Your instructions -> Each line of the listing must be transcribed exactly, except for the images, which should be excluded.

(Material supplied begins)

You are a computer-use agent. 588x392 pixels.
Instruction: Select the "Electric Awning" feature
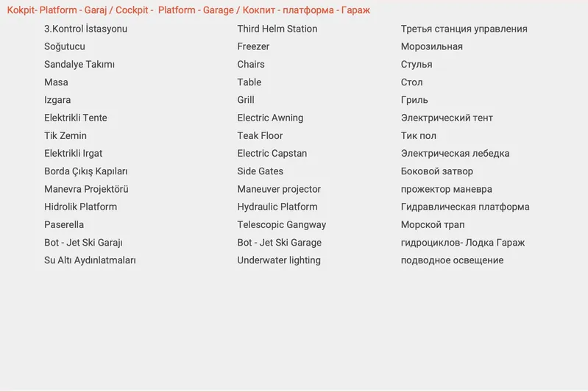[x=270, y=118]
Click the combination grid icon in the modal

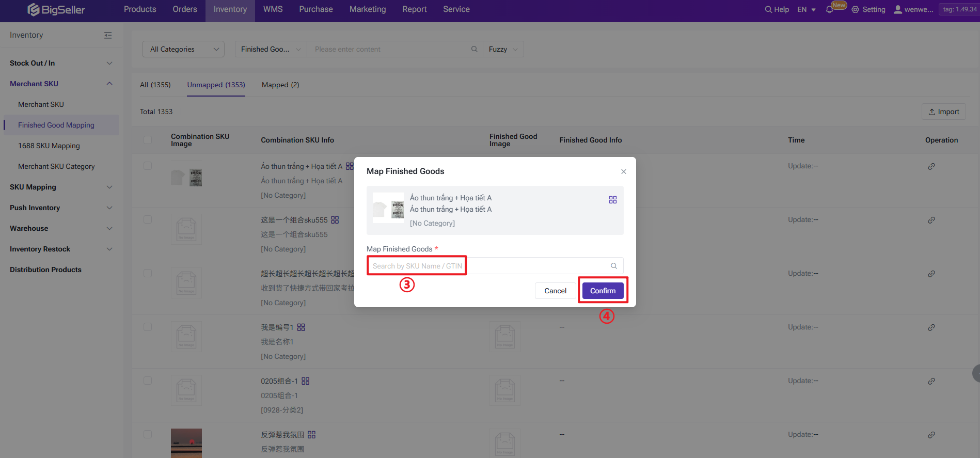pos(613,200)
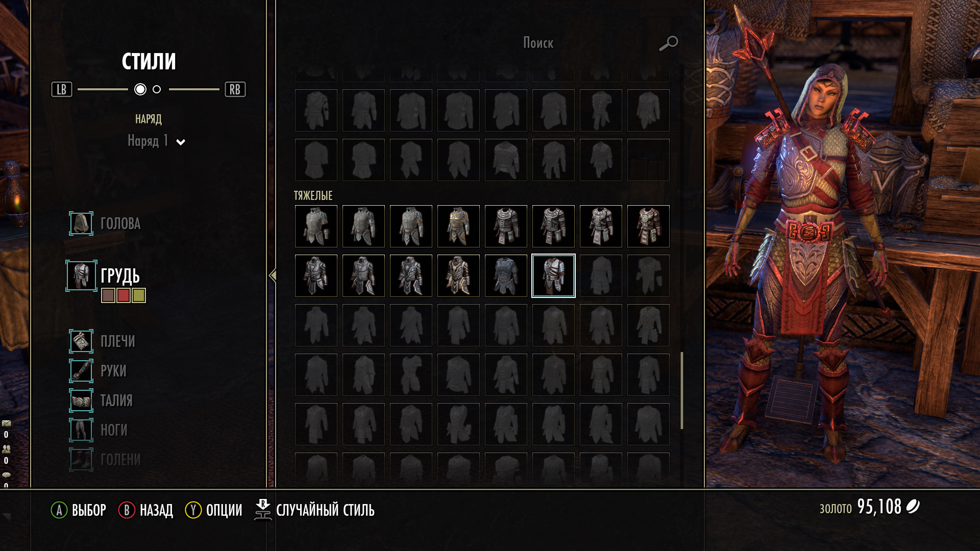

(Material supplied ends)

Your response ->
You are a computer-use agent. 588x392 pixels.
Instruction: Select the "Electric Awning" feature
[x=270, y=118]
Click the combination grid icon in the modal

pos(613,200)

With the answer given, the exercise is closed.